The proposing team has recently completed the first ensemble simulations of the oceanic evolution over the last 5 decades in the eddying regime; this global 50-member experiment represents this ensemble of possible oceanic evolutions driven by the observed (reanalyzed) atmospheric evolution. We propose to take advantage of these model data, of Jason-2 and hydrographic observations, and of ensemble synthetic versions of these observations to investigate several observational implications of this inherent, nonlinearly-induced oceanic uncertainty.

The PIRATE collaborative project is focused on the imprints of the oceanic chaos and of its modulation by the atmosphere on individual and integrated observations (SLA, SST, Heat Content, MOC, etc), and on the representativeness of these observations for the monitoring (and reanalysis) of the variability and long-term changes in the ocean.
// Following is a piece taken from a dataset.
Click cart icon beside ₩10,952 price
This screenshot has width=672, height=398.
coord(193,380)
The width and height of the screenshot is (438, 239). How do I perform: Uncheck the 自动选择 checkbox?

In particular we propose to

  1. identify the observations, locations and timescales that are most affected by the low-frequency chaos;
  2. to assess whether part of its imprint on observations may be attenuated in observational data;
  3. to investigate the respective roles of the atmosphere and of the oceanic chaos in the recent global warming hiatus;
  4. to define adequate metrics to accurately measure the control exerted by the atmospheric on the oceanic chaos; and
  5. to evaluate the impact of this inherent uncertainty on the observed/simulated estimates of energy and mass budgets of the climate system.

These investigations will provide the community (including operational oceanographers in charge of reanalysing or predicting the oceanic evolution) with quantitative estimates of the chaos-related uncertainties (e.g. error bars and richer statistical information) associated with individual and integrated observational information, and of the observed part of observed signals that may be explained by atmospheric causes. Regions (of the global ocean, of the spatiotemporal spectrum) and observations that are less impacted by the chaotic ocean variability will be identified, hence potentially guiding the design of observation systems that are most representative of atmospheric influences.